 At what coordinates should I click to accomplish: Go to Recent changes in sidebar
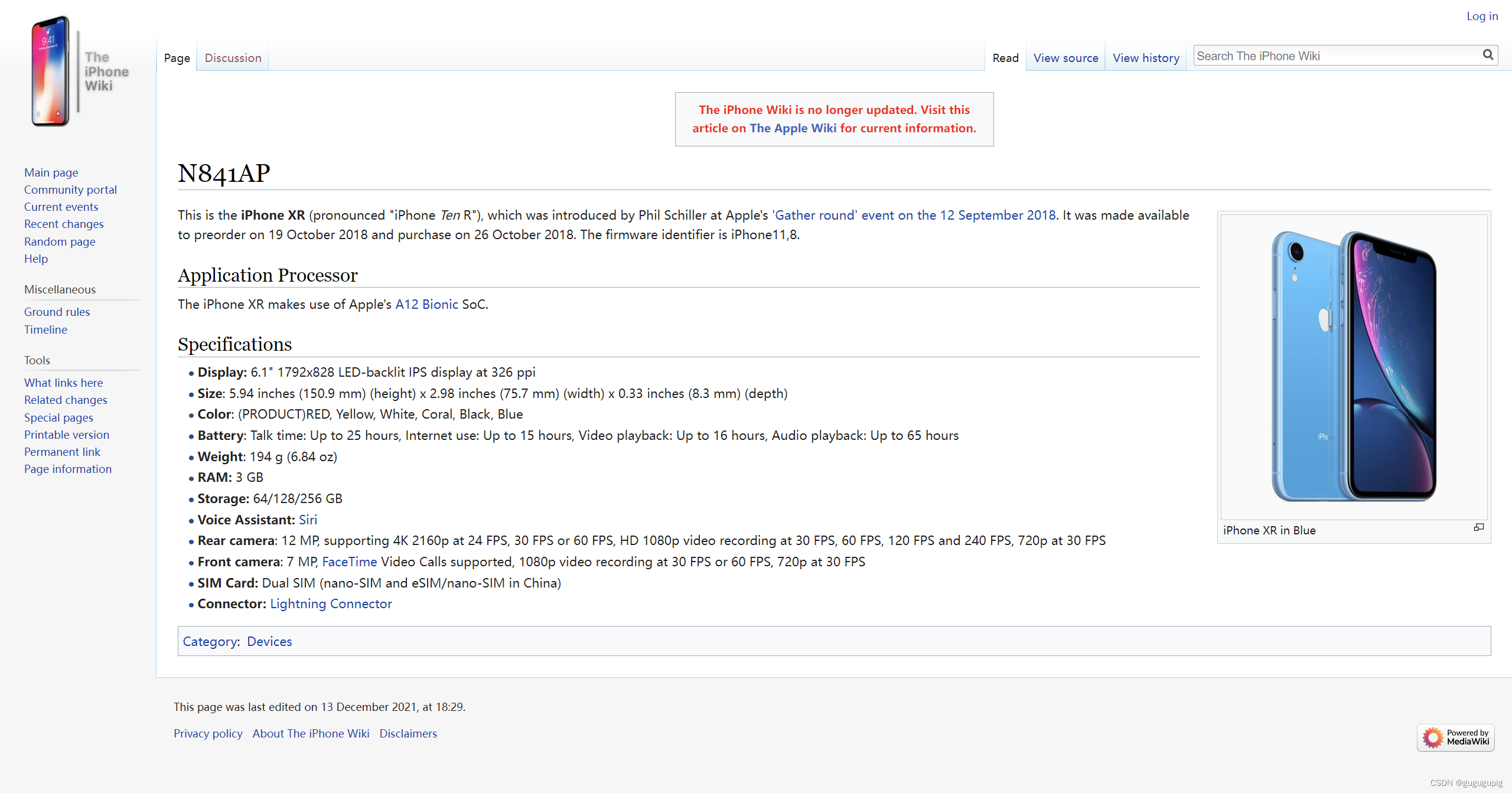[64, 224]
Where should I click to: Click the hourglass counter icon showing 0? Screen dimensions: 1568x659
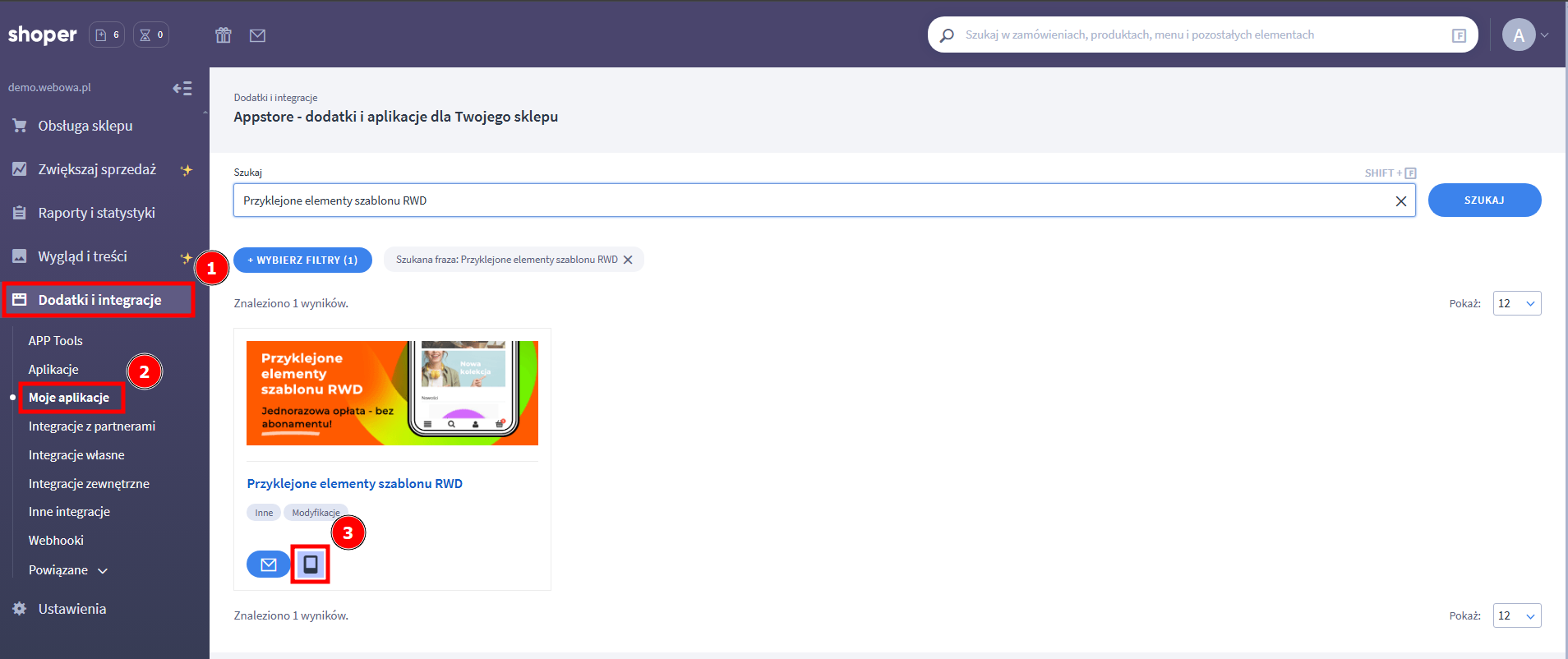pos(151,35)
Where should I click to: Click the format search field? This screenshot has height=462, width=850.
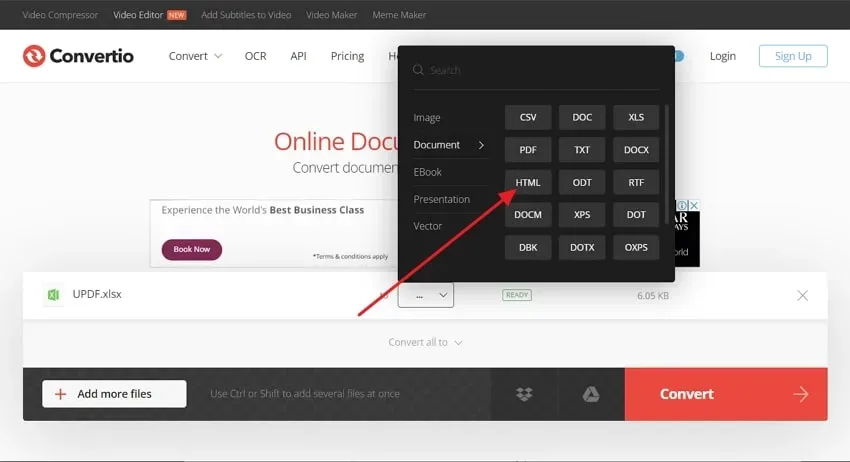536,70
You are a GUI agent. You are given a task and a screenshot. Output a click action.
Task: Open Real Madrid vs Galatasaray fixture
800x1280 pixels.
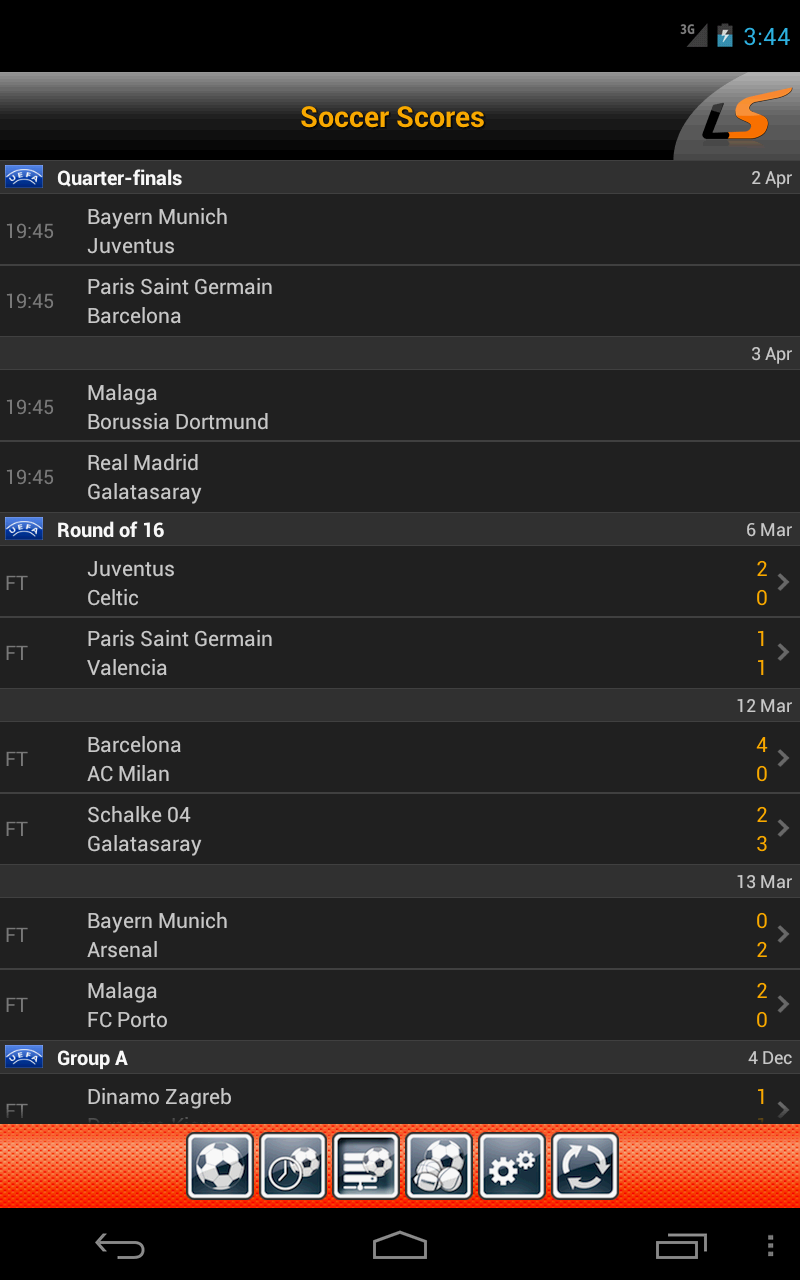coord(400,477)
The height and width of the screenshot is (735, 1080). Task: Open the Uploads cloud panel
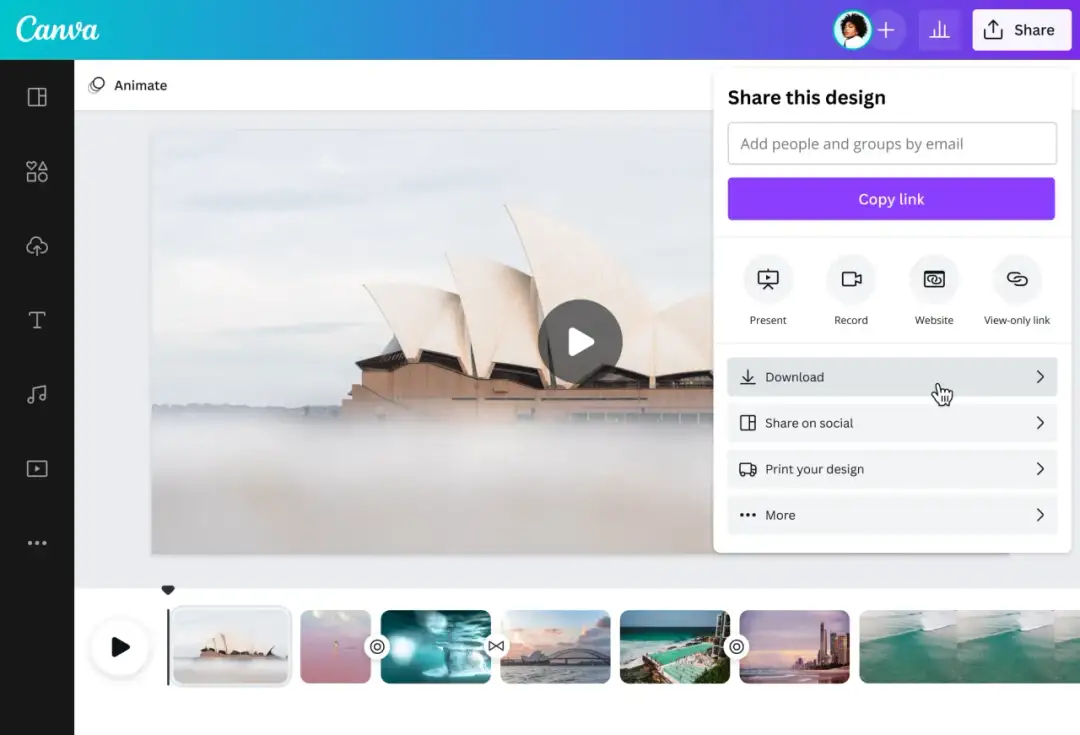[x=37, y=246]
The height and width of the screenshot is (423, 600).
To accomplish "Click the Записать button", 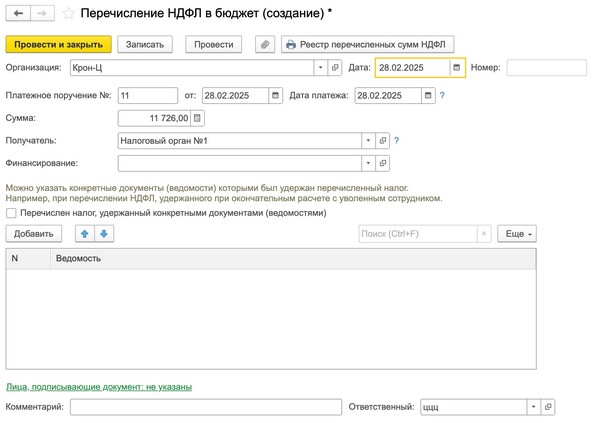I will (146, 45).
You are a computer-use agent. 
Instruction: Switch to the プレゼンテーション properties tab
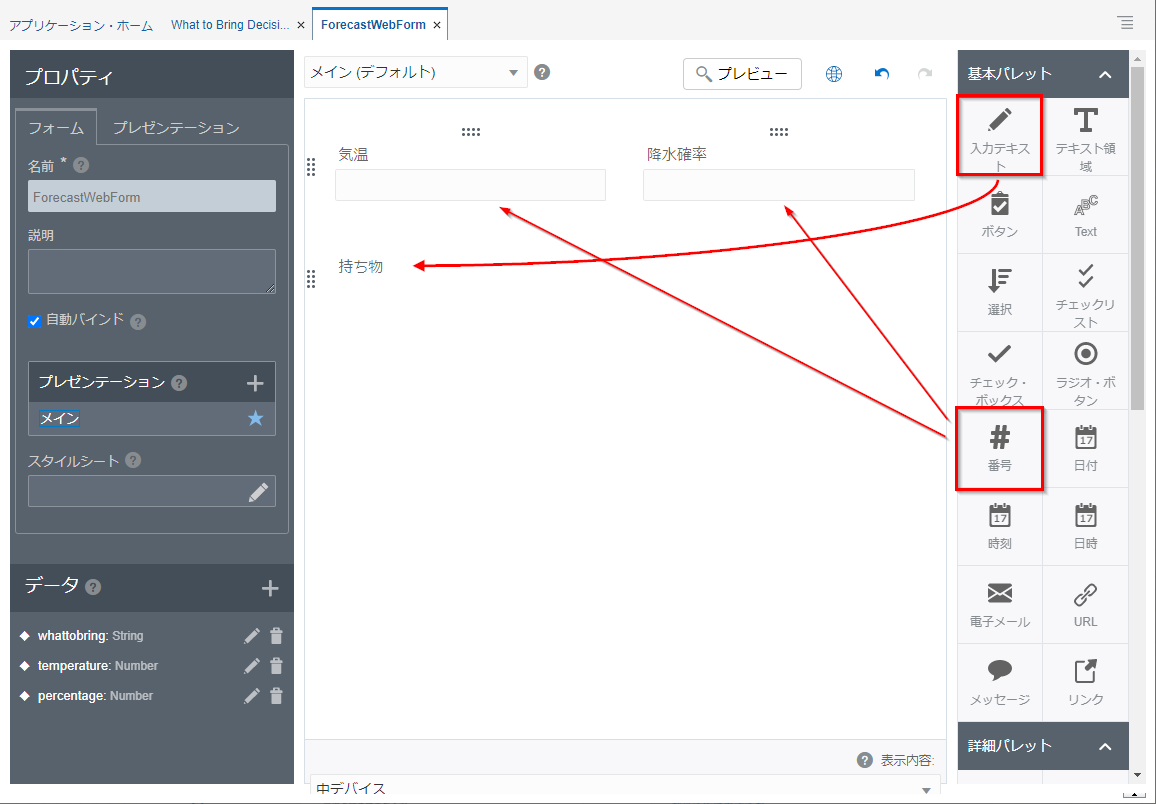pos(176,128)
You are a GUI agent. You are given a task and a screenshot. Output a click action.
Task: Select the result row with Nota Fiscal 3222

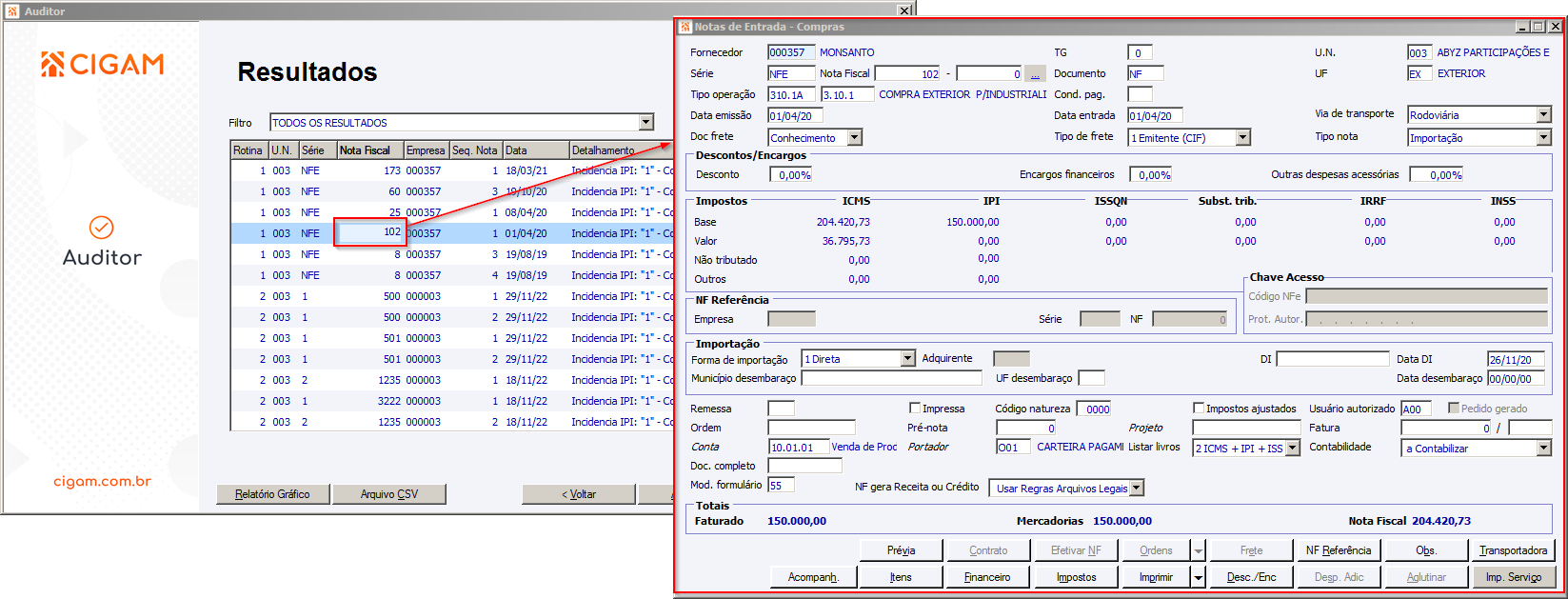[388, 401]
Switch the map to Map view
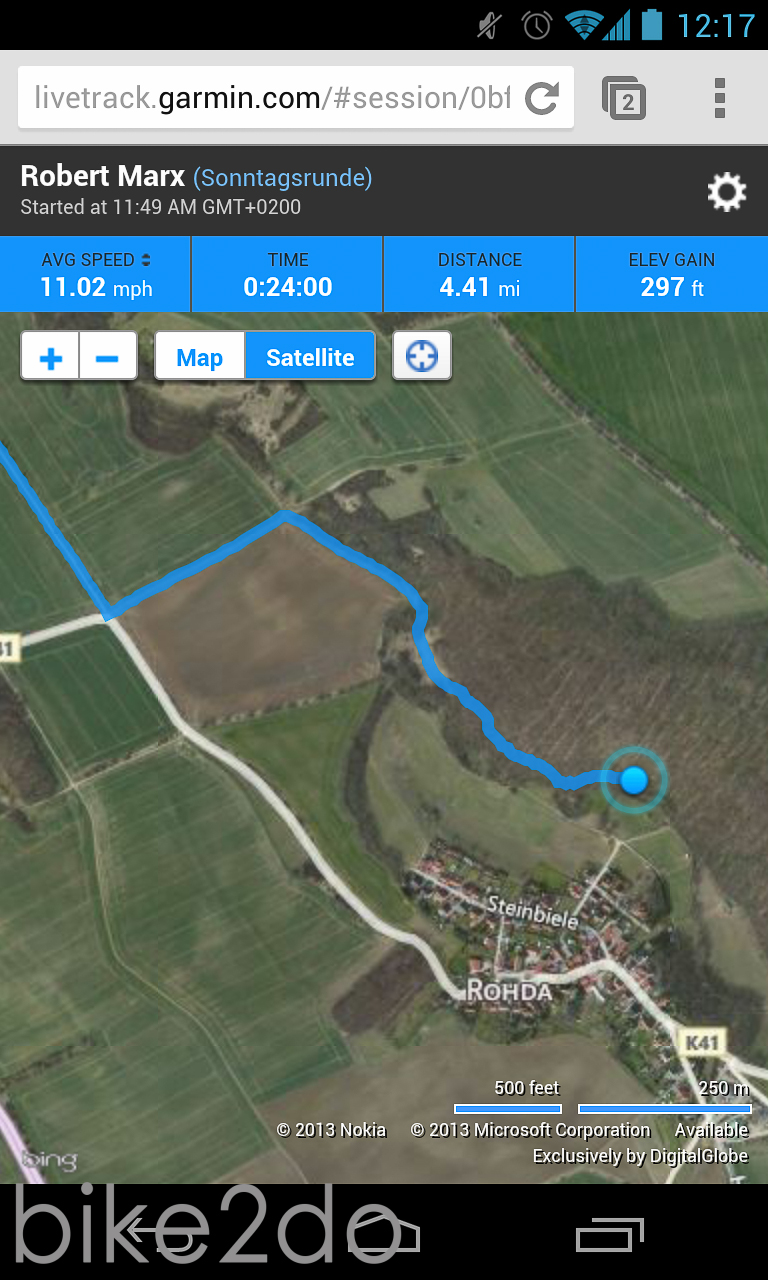The width and height of the screenshot is (768, 1280). point(200,357)
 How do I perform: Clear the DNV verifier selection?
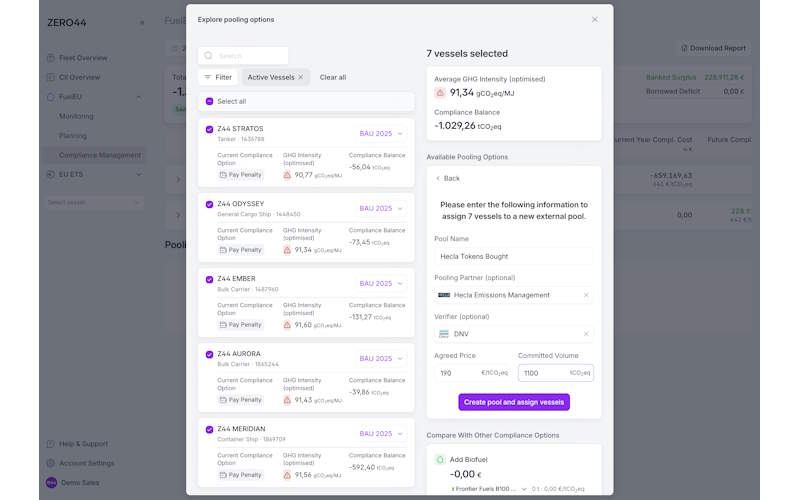click(x=586, y=334)
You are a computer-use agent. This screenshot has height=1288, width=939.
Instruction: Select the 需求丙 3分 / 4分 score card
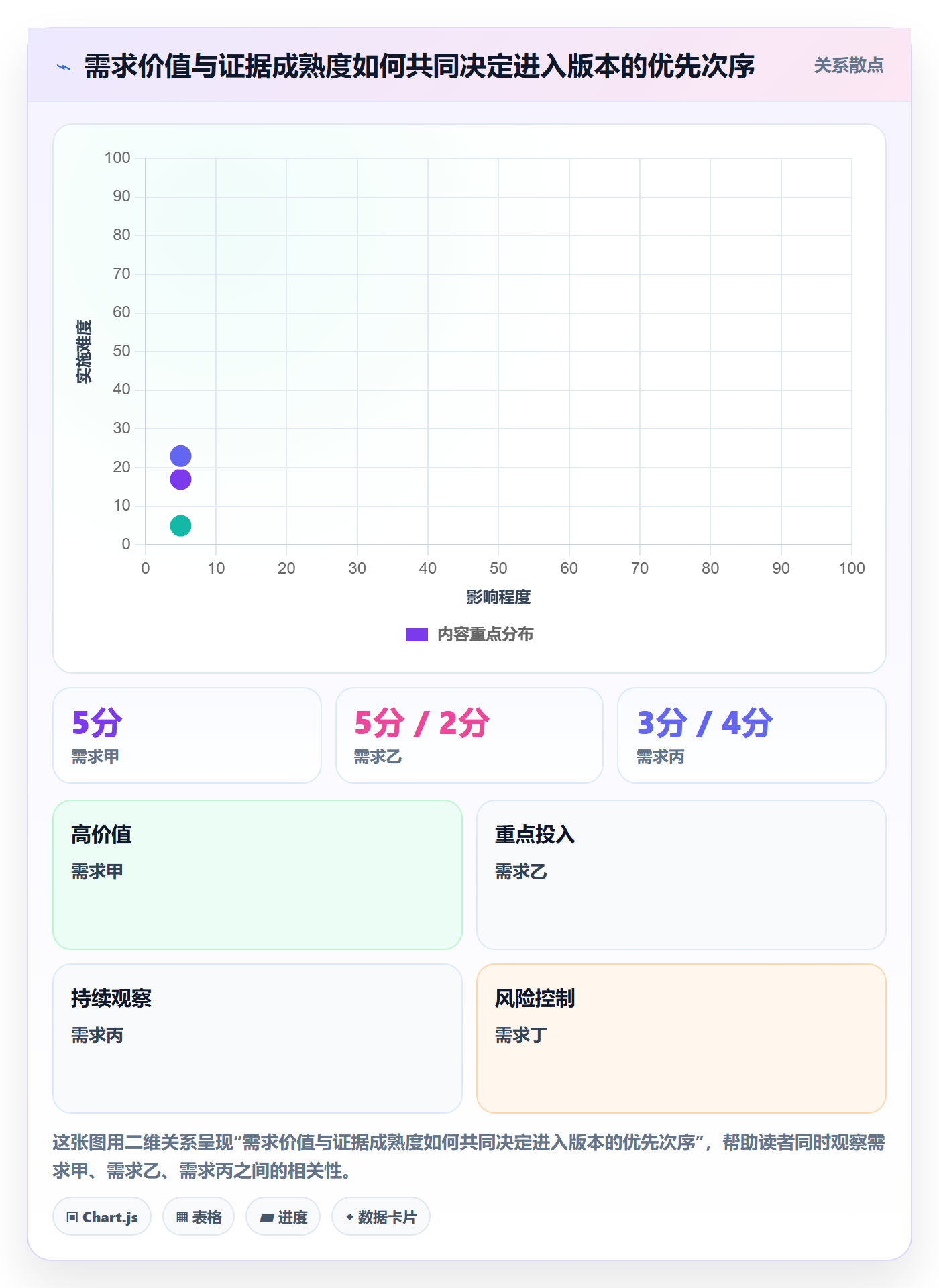click(x=752, y=735)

What the exercise asks: Please recast the items as a numbered list, with blank lines left out and the pictures omitted, covering the lines from the start of the items through the line that contains "pos(151,35)", inclusive.

Right answer:
1.  At what coordinates should I click to accomplish: Go to Recent changes in sidebar
2. [64, 224]
3. Where should I click to: Click the hourglass counter icon showing 0? Screen dimensions: 1568x659
4. pos(151,35)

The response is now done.